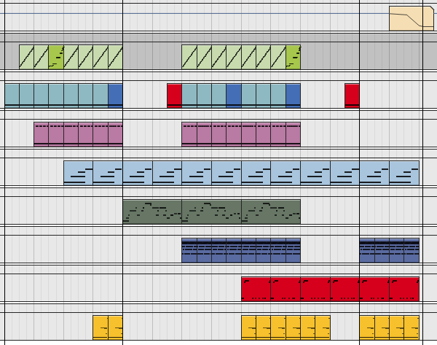Select the first yellow clip
Screen dimensions: 437x345
coord(100,327)
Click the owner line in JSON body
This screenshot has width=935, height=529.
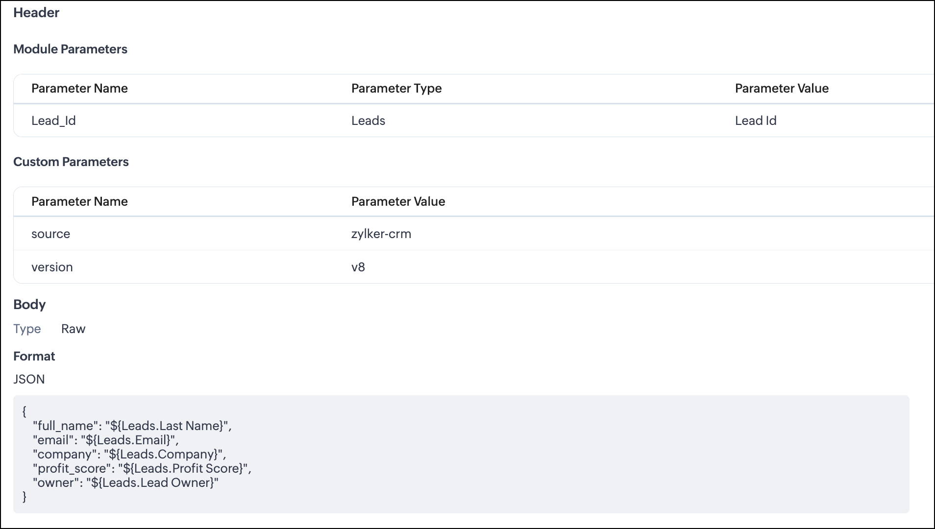click(125, 482)
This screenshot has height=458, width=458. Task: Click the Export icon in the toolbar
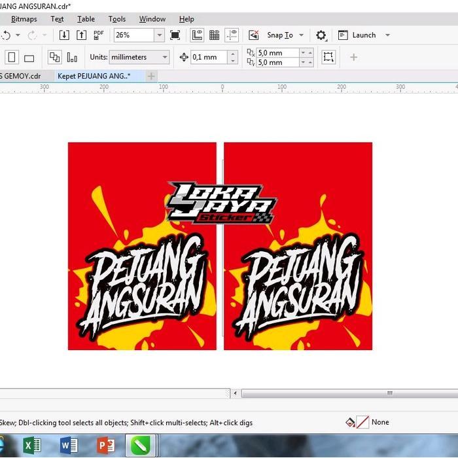coord(81,35)
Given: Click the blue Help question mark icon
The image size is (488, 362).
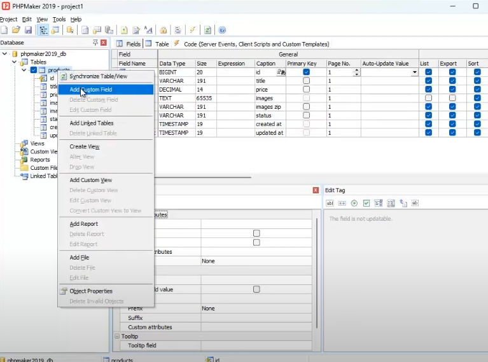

> WHAT THE EXERCISE ASKS: Repeat word for word the lines beginning at the one with "This screenshot has height=458, width=458." and ending at the final line of the records above, both included, and no others. Leave the pictures out.

> ANSWER SECTION:
This screenshot has height=458, width=458. Task: Click the Export icon in the toolbar
coord(81,35)
Given: Click the blue Help question mark icon
The image size is (488, 362).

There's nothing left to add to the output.